食欲不振とは
以前に比べて「お腹が空かない」「食べたいと思っても食べられない」「食事の量が減った」と感じる場合は、一度消化器内科に相談することをおすすめします。食欲は体調や気分、ストレスなどに左右されるため、たまに食欲が落ちることは誰にでもあります。しかし、食欲不振が長く続く場合や体重の急な減少などがある場合は、病気が原因である可能性も否定できません。

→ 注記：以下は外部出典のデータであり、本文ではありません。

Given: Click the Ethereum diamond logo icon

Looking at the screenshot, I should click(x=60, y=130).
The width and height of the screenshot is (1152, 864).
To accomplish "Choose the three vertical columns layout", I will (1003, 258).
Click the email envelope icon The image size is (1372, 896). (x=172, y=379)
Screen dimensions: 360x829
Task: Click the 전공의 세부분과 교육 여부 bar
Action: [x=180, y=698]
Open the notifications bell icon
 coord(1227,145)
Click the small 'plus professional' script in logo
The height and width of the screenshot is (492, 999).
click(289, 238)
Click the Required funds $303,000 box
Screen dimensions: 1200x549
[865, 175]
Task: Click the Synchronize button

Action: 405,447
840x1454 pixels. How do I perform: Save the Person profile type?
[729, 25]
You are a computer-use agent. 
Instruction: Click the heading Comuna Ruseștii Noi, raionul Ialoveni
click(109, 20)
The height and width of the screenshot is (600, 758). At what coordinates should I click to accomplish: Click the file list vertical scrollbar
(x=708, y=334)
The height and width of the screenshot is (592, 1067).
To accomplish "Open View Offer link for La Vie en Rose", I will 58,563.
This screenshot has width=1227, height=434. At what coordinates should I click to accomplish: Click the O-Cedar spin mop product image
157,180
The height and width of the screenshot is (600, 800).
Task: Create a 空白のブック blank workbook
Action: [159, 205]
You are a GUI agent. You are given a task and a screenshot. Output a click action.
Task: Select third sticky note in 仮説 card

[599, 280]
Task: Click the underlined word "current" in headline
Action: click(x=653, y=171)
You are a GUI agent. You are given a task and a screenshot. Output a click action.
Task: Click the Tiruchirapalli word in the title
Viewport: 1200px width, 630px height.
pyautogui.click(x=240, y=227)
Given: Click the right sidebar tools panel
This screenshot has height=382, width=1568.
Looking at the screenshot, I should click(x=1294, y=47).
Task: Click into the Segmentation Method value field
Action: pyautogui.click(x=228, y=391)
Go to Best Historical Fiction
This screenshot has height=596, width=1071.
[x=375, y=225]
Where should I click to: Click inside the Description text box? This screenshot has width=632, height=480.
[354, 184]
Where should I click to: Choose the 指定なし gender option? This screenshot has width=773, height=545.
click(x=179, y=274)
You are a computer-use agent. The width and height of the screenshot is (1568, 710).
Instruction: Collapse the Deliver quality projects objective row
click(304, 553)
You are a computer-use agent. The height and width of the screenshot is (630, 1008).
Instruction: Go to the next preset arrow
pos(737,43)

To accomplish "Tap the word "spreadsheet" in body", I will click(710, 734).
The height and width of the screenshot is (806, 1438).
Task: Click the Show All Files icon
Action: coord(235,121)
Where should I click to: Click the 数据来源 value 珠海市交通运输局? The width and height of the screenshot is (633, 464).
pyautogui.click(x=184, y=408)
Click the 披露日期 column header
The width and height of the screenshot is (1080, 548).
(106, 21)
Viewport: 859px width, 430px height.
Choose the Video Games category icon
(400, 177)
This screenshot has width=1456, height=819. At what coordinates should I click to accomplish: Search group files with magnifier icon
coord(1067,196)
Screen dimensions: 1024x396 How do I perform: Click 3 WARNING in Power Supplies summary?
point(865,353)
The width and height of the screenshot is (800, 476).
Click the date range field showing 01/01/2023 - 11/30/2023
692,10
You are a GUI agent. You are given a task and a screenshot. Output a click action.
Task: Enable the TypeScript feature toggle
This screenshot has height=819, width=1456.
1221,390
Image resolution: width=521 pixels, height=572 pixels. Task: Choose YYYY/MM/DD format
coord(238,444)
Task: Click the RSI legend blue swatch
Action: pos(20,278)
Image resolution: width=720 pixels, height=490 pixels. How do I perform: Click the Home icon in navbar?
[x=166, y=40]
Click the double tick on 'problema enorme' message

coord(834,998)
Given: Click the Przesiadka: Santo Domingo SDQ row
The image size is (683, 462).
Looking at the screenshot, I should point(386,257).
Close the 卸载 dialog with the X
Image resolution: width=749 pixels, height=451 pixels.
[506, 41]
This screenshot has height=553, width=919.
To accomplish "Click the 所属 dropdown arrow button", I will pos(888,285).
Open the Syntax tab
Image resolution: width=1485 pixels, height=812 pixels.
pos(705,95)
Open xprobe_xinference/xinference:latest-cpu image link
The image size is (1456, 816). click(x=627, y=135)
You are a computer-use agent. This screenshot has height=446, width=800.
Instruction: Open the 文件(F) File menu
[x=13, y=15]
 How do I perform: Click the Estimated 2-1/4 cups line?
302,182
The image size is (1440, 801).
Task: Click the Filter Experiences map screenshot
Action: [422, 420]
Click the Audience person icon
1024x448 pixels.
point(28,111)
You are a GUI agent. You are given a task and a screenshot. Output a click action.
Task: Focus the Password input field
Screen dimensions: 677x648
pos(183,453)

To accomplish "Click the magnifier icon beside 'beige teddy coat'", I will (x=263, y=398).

食事から得られる栄養は健康維持に不可欠ですので、「いつもの食欲低下」と軽く考えず、早めに受診してください。
食欲不振で受診すべきタイミング
食欲不振が続くと、病気がなくても体力や筋力の低下につながり、日常生活や健康に悪影響を及ぼすことがあります。また、栄養不足や偏りがあると病気の発症リスクも高まります。食欲不振が長引く場合、吐き気や胃痛などの症状を伴う場合、体重が減ってきた場合は、早めに消化器内科を受診してください。 受診時には、症状が始まった時期、1日の食事量の変化、体重の推移などをできるだけ詳しく伝えていただくと、より正確な診断につながります。
食欲不振で考えられる主な疾患
胃・十二指腸疾患
胃炎や胃潰瘍、十二指腸潰瘍など、消化管の炎症や病変が原因で食欲不振が起こることがあります。みぞおちの痛みや胃もたれ、胸焼けなどを伴う場合があります。
腸の疾患
過敏性腸症候群や潰瘍性大腸炎、クローン病などの炎症性腸疾患も、食欲低下の原因になることがあります。下痢や腹痛、便の異常を伴うことがあります。
肝臓・胆のう・膵臓の疾患
肝炎、胆石、膵炎など、消化や代謝に関わる臓器の異常が食欲不振を引き起こすことがあります。黄疸や腹部の張り、背中の痛みを伴うことがあります。
感染症
インフルエンザや胃腸炎などの感染症により、急性の食欲不振が起こる場合があります。
全身性疾患や内分泌疾患
糖尿病や甲状腺疾患、慢性腎臓病なども、食欲の低下につながることがあります。
がん
胃がん、大腸がん、膵臓がんなど、消化管や消化器系の悪性疾患でも食欲不振が現れることがあります。体重減少や吐き気を伴う場合は特に注意が必要です。
食欲不振の検査方法
血液検査
栄養状態や炎症の有無、肝臓・腎臓・甲状腺の機能などを調べます。
腹部エコー検査
肝臓・胆のう・膵臓・腎臓などの臓器の異常を調べることができます。痛みや負担も少なく、繰り返し行いやすい検査です。
胃カメラ検査
胃や十二指腸の粘膜を直接観察し、炎症、潰瘍、ポリープ、がんの有無を調べます。必要に応じて組織を採取して病理検査にも回せます。
大腸カメラ検査
大腸や直腸の病変、炎症、ポリープ、がんなどを調べるための検査です。検査中にポリープを切除することも可能です。
食欲不振の治療
原因によって治療方法は異なります。
消化器疾患が原因の場合
胃薬や抗炎症薬、潰瘍治療薬、除菌治療などで症状改善を目指します。
内科的・全身性疾患が原因の場合
糖尿病や甲状腺疾患など、基礎疾患の治療が優先されます。
栄養・生活面での対策
少量ずつ回数を分けて食べる、消化の良い食事をとる、脱水予防に水分をこまめに補給するなども有効です。
症状が続く場合は、自己判断せず、早めに消化器内科で原因を特定し、適切な治療を受けることが重要です。